[Collected data]
=-=-=-=-=

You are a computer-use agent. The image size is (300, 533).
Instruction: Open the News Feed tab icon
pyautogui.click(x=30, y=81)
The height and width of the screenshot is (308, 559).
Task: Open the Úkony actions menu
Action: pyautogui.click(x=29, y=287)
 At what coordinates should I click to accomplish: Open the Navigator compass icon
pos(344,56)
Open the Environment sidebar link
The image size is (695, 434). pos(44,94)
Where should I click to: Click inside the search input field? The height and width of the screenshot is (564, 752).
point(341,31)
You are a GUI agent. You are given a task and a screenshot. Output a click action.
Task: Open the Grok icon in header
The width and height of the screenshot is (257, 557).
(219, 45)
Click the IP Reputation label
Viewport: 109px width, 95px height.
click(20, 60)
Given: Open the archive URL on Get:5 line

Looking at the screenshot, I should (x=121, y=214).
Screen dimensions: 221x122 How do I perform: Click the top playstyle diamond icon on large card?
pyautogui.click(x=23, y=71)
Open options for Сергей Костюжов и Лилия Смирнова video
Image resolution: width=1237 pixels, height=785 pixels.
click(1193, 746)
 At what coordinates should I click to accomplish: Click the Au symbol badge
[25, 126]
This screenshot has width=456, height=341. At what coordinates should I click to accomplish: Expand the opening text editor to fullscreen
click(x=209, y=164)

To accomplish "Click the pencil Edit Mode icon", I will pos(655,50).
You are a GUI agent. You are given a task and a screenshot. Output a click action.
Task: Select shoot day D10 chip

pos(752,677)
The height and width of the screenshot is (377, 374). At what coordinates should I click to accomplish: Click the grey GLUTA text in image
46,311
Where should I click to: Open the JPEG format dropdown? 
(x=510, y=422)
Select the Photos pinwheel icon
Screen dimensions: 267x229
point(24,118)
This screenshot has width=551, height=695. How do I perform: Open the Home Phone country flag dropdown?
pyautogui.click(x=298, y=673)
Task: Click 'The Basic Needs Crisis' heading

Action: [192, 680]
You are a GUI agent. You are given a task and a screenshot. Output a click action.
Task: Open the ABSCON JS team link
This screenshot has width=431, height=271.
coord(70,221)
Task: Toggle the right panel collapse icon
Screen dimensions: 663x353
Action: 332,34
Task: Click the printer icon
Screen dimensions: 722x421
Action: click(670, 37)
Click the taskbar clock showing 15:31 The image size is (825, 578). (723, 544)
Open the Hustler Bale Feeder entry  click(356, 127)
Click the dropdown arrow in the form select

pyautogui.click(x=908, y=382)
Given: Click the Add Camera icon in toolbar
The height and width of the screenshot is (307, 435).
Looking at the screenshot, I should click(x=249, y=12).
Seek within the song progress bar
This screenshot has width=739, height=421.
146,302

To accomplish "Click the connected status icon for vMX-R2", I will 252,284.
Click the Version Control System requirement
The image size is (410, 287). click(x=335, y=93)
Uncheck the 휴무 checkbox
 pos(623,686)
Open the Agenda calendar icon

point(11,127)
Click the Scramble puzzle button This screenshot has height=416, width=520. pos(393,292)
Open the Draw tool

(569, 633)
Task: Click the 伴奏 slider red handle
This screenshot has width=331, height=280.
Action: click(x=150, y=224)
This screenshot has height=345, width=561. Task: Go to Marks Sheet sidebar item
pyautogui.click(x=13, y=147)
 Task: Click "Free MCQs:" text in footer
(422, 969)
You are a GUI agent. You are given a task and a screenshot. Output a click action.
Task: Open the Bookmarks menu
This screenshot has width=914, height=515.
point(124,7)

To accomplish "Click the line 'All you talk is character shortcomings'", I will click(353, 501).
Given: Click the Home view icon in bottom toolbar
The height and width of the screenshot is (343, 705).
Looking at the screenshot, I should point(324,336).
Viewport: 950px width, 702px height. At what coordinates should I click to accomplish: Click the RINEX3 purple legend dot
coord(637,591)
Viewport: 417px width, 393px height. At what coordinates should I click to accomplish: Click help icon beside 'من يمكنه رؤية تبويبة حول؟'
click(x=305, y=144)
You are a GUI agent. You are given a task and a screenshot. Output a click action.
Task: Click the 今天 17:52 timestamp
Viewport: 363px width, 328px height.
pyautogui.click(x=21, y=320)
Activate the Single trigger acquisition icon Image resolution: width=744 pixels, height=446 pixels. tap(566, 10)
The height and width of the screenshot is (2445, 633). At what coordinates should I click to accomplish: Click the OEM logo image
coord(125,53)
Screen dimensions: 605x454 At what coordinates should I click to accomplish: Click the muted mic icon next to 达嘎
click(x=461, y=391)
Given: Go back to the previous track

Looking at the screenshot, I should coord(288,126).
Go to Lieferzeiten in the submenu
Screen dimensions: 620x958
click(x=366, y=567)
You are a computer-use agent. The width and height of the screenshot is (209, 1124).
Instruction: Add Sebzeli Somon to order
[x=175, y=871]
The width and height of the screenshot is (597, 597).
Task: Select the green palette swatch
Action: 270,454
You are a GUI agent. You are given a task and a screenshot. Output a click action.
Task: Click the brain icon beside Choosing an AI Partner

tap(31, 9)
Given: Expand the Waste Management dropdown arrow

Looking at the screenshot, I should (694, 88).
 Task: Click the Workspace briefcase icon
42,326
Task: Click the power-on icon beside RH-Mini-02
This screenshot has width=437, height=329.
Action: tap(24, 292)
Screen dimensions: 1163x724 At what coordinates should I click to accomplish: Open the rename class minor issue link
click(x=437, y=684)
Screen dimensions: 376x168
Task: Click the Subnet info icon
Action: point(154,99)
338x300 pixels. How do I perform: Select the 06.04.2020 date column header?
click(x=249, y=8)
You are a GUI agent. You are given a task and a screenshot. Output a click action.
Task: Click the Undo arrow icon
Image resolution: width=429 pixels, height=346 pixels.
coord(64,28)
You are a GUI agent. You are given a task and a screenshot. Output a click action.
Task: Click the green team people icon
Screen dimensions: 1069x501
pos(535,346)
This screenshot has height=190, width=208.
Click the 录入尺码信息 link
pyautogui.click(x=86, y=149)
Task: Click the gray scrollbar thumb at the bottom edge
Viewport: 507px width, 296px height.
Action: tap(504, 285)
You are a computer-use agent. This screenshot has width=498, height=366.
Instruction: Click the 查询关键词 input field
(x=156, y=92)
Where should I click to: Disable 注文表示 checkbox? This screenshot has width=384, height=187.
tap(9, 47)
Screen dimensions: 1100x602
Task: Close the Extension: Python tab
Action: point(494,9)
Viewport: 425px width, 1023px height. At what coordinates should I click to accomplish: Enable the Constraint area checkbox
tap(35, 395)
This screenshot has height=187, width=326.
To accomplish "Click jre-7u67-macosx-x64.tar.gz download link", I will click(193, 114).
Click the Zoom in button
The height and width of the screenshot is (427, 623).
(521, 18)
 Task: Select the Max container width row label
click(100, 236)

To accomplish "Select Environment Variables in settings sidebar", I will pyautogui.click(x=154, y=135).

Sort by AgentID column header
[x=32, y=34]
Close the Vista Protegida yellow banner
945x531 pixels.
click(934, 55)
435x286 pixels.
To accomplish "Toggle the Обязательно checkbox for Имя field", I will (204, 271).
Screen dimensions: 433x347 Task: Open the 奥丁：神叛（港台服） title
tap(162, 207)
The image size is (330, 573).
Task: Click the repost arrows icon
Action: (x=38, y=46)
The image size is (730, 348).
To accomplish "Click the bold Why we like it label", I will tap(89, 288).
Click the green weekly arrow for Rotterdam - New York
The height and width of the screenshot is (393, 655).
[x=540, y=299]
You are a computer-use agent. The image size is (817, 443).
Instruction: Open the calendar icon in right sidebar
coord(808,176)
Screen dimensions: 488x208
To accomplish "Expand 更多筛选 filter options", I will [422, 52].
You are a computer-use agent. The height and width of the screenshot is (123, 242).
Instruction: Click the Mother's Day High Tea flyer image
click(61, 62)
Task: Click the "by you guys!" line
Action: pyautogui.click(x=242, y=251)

=-=-=-=-=

- **TRY IT**: If a line in the records above contains "bottom", copy that line.

- **YOUR SOLUTION**:
Given: Click the Home view icon in bottom toolbar
Task: Click the gray scrollbar thumb at the bottom edge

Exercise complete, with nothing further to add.